United Airlines CEO Scott Kirby told a JPMorgan conference earlier this month the carrier was seeing a "big drop in Canadian traffic going into the US."
In February, 500,000 fewer people crossed the land border from Canada into the US compared with the same month last year, a decline of 12.5, according to US Customs and Border Protection data.
Some airlines are instead hoping that transatlantic flights will help replace the lost capacity.
WestJet, Canada's second-biggest carrier, has canceled routes between New York and Calgary and between Orlando and Edmonton.
It's adding more routes to Europe, operating its "most significant transatlantic schedule from Atlantic Canada," said John Weatherill, the chief commercial officer.
"We have observed a shift in bookings from the US to other sun destinations such as Mexico and the Caribbean, and to transatlantic destinations," a WestJet spokesperson told The Points Guy. "We remain focused on continuing to fly where there is demand."

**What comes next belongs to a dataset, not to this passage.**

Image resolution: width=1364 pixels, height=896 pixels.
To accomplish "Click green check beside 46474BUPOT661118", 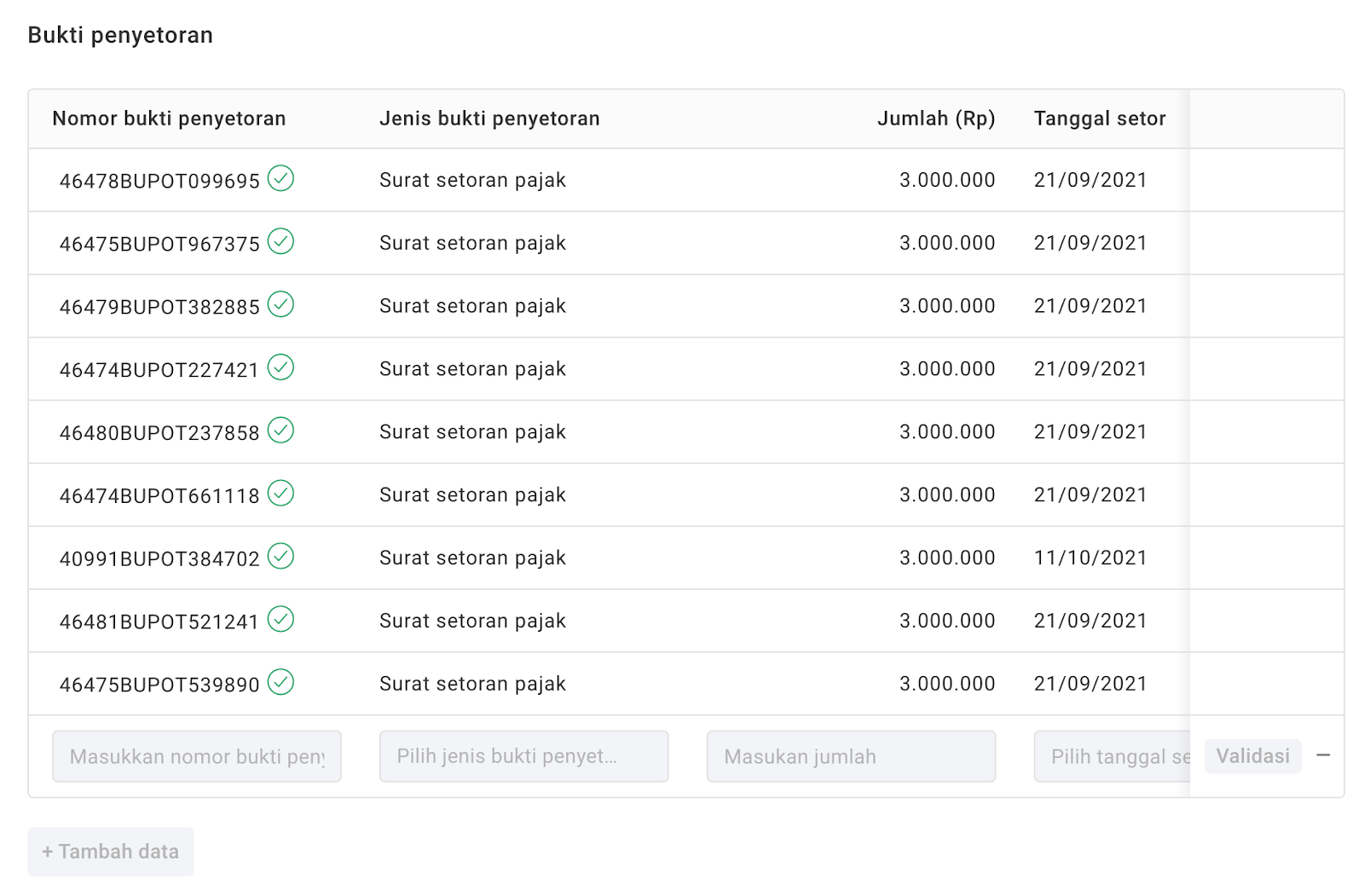I will [280, 494].

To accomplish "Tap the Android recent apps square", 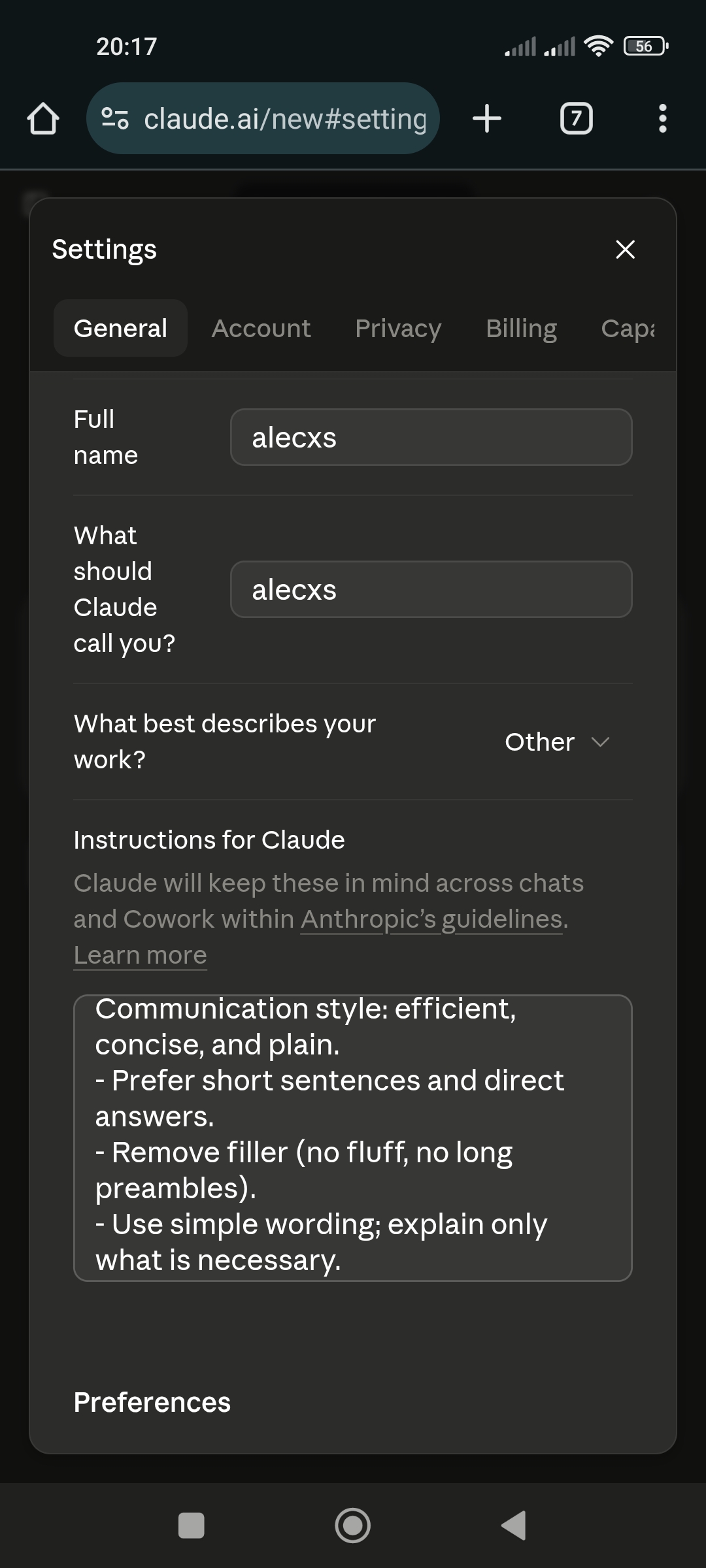I will 192,1526.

Tourism Economics originally projected a 9% increase in international visitors to the US this year but last month revised that to a 5% decrease, pointing to trade tensions.
After President Donald Trump announced auto tariffs on Wednesday, Canadian Prime Minister Mark Carney called them unjustified and a breach of trade deals.
"The old relationship we had with the United States based on deepening integration of our economies and tight security and military cooperation is over," he said on Thursday.